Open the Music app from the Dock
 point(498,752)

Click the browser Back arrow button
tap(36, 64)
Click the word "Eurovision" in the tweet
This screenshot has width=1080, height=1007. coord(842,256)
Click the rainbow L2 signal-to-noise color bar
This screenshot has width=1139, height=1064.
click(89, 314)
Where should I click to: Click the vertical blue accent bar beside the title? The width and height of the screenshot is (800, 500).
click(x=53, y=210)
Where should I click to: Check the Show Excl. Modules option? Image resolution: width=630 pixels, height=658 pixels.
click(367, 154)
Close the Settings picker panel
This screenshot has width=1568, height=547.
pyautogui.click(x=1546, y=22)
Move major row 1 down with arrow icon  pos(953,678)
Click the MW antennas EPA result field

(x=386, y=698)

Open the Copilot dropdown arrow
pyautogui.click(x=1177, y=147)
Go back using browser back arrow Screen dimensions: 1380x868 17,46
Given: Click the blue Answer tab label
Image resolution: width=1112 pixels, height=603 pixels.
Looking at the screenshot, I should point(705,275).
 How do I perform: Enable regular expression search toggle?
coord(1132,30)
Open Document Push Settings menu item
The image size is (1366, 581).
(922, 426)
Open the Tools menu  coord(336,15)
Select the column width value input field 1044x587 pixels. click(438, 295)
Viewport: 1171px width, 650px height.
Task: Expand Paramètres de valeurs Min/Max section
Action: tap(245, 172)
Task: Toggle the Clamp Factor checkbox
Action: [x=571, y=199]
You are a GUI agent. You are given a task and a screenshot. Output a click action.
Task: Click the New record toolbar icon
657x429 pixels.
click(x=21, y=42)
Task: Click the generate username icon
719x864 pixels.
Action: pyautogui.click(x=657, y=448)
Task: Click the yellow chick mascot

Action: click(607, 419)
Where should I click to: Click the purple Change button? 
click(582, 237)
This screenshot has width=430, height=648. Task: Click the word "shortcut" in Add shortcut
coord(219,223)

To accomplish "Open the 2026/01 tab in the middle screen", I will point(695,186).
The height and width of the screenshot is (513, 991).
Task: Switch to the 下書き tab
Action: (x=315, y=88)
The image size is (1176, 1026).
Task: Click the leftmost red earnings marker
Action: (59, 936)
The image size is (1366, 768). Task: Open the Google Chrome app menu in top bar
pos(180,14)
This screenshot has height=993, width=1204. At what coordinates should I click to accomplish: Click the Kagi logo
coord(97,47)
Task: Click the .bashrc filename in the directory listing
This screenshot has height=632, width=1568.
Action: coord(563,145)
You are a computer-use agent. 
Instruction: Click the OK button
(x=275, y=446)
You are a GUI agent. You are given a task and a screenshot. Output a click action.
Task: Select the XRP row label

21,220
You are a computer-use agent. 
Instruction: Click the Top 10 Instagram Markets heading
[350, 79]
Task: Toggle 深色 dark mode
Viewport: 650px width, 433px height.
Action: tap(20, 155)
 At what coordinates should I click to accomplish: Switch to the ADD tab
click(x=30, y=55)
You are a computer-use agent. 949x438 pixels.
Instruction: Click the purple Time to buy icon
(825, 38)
================================
▶ Task directions
Lines holding "Settings": copy each one from the records above.

▶ Response to this exercise
Close the Settings picker panel
Open Document Push Settings menu item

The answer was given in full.